Any parent will tell you the same truth. Just when you think you've done well, a new phase hits you like a smack on the head. However, we rehearsed a much more dramatic two-steps-forward, one-step-back, dance after our second son was born. Everytime we thought a prayer was answered for his recovery, a new issue was diagnosed. But like anyone who encounters a big bump in the road, you try to overcome it, so you can conquer it, and then continue "crushing" it.

Well....the theme of this new lifestyle seems to be "looking at things backwards." I thought "crushing" it meant I could you my God-given gifts to bless God. Killing multiple birds with a single stone comes to mind. However, NOT "crushing it" actually means God doesn’t have to crush me in order to get my attention. It is then that I demonstrate my human frailty. My lack and weakness remain ever-present, making His grace and omnipotence front and center.


It's easy to pat ourselves on the back and feel amazing when we crush the day, but when you're constantly failing, it's a different humility to still let God pat you on the back. When "all the things" that come along with my "kiddos" struggle and fail, when I am crushing nothing, when I make plans only to have the wind literally blow us in a different direction, it's much harder to maintain joy and confidence.

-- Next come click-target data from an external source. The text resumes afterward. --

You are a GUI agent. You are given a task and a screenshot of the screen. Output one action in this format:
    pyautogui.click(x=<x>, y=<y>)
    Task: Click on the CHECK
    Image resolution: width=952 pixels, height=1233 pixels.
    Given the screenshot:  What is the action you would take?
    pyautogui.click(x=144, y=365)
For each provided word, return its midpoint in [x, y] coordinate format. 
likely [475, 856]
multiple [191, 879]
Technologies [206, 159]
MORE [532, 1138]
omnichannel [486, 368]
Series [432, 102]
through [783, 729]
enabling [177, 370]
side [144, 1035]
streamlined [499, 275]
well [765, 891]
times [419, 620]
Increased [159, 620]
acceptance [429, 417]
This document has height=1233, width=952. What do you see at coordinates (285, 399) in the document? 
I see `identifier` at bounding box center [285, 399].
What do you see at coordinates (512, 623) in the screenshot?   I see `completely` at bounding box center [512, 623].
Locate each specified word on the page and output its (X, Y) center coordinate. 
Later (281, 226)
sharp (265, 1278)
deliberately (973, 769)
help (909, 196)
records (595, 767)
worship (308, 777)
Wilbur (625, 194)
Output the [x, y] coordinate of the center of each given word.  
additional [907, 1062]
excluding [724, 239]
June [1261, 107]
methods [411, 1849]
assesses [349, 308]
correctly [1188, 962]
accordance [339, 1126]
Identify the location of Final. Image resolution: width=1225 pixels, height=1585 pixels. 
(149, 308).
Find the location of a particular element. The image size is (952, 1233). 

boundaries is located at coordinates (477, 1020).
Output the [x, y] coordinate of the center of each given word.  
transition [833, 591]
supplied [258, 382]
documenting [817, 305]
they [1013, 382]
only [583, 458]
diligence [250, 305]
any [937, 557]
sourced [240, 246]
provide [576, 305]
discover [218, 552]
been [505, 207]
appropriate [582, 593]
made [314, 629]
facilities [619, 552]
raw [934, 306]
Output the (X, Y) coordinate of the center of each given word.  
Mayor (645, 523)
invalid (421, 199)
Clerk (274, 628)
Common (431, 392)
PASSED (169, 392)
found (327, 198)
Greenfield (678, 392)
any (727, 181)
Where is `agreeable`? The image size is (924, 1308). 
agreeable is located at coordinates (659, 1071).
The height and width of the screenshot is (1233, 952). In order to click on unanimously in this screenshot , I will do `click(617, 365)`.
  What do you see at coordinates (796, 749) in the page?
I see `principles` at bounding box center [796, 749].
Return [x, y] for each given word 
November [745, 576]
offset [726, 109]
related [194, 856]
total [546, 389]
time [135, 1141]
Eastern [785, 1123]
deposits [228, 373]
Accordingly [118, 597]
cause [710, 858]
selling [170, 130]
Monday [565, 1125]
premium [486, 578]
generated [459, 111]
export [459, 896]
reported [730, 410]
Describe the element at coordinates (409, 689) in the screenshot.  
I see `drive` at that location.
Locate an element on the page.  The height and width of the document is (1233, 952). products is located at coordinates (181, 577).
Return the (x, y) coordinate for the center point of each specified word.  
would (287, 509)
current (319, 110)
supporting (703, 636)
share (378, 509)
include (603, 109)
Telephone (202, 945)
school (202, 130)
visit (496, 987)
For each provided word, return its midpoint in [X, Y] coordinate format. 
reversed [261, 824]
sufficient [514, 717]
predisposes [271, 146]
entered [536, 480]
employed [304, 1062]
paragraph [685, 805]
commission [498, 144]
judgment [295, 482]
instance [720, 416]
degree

Still, "He said to me, ‘My grace is sufficient for you, for my power is made perfect in weakness.’ Therefore I will boast all the more gladly about my weaknesses, so that Christ’s power may rest on me" (2 Cor. 12:9). That kind of power is different than "crushing it" power. Instead, He's crushing it in me, and that's an incredible reality you have to experience. You can only experience it when you give up crushing it.


Last week we saw the power of God, who crushed His only son on the cross and make a way for us to have a new nearness to Him. God crushed death and sin so that I don't have to crush anything anymore. He crushed the lamb so that the lion could live. Then both lamb and lion could crush it within us.


The mess ups, frustrations, elbow to elbow, headstrong needs in our "home" mean we must ask God and each other for forgiveness much more than seventy-seven times a day. We see our need for grace and forgiveness every single day in this rig. It's a hard lesson in living, but it's exactly what we all need.


The people we love most we often crush the most. Thus, I'm grateful that the cross and empty tomb mean I can keep forgiving my loved ones, and pray they can keep forgiving me.